> _The problem_
Of the records that follow, copy only the lines from the line containing "You are a computer-use agent." to the line containing "the Gross Potential", both included, exactly as written.

─── Exercise inputs ───

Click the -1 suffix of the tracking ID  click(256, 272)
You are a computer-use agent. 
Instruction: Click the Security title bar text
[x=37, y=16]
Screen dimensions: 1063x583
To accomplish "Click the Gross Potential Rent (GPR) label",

───
─── Exercise inputs ───

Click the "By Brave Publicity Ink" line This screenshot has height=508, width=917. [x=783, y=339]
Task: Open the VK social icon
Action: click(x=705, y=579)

───

> _Completed exercise_
You are a computer-use agent. 
Instruction: Click the Security title bar text
[x=37, y=16]
Screen dimensions: 1063x583
To accomplish "Click the Gross Potential Rent (GPR) label",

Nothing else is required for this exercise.